CAP : Certified Authorization Professional : Part 13

  1. Fred is the project manager of the PKL project. He is working with his project team to complete the quantitative risk analysis process as a part of risk management planning. Fred understands that once the quantitative risk analysis process is complete, the process will need to be completed again in at least two other times in the project. When will the quantitative risk analysis process need to be repeated?
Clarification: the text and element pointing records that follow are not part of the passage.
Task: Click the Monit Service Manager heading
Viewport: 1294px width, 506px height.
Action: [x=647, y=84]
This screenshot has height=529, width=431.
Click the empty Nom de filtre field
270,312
    • Quantitative risk analysis process will be completed again after the plan risk response planning and as part of procurement.
    • Quantitative risk analysis process will be completed again after the cost management planning and as a part of monitoring and controlling.
    • Quantitative risk analysis process will be completed again after new risks are identified and as part of monitoring and controlling.
    • Quantitative risk analysis process will be completed again after the risk response planning and as a part of monitoring and controlling.
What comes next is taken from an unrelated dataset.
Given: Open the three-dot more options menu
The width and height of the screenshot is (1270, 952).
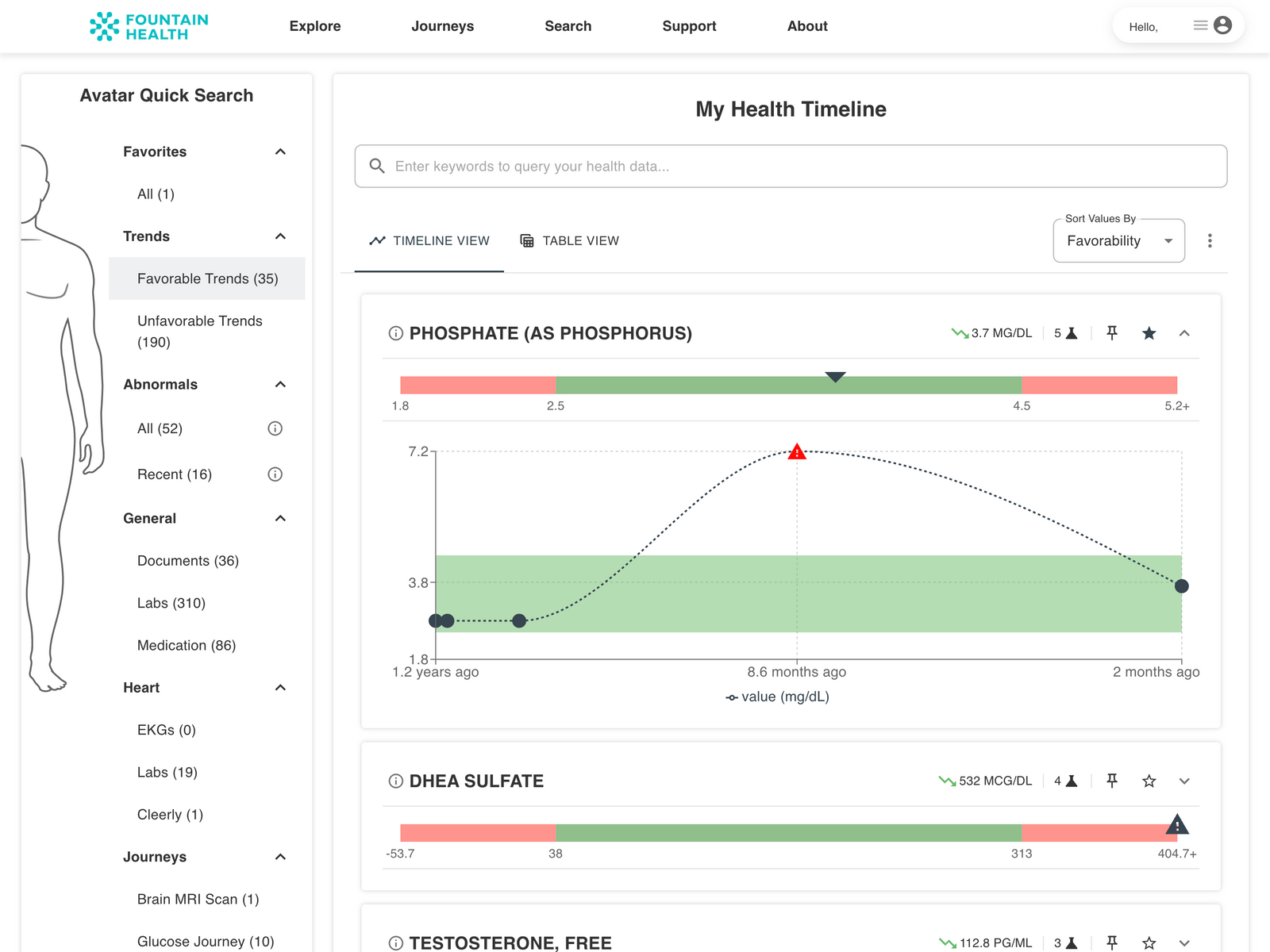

  2. Which of the following are the common roles with regard to data in an information classification program?

    Each correct answer represents a complete solution. Choose all that apply.

    • Custodian
    • User
    • Security auditor
    • Editor
    • Owner

  3. To help review or design security controls, they can be classified by several criteria. One of these criteria is based on nature. According to this criteria, which of the following controls consists of incident response processes, management oversight, security awareness, and training?

    • Technical control
    • Physical control
    • Procedural control
    • Compliance control

  4. An Authorizing Official plays the role of an approver. What are the responsibilities of an

    Authorizing Official?

    Each correct answer represents a complete solution. Choose all that apply.
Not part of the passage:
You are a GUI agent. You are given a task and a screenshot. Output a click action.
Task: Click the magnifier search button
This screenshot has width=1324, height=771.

    • Establishing and implementing the organization’s continuous monitoring program
    • Determining the requirement of reauthorization and reauthorizing information systems when required
    • Reviewing security status reports and critical security documents
    • Ascertaining the security posture of the organization’s information system

  5. You are the project manager for GHY Project and are working to create a risk response for a negative risk. You and the project team have identified the risk that the project may not complete on time, as required by the management, due to the creation of the user guide for the software you’re creating. You have elected to hire an external writer in order to satisfy the requirements and to alleviate the risk event. What type of risk response have you elected to use in this instance?

    • Sharing
    • Avoidance
    • Transference
    • Exploiting

  6. You are the project manager of the GHQ project for your company. You are working you’re your project team to prepare for the qualitative risk analysis process. Mary, a project team member, does not understand why you need to complete qualitative risks analysis. You explain to Mary that qualitative risks analysis helps you determine which risks needs additional analysis. There are also some other benefits that qualitative risks analysis can do for the project. Which one of the following is NOT an accomplishment of the qualitative risk analysis process?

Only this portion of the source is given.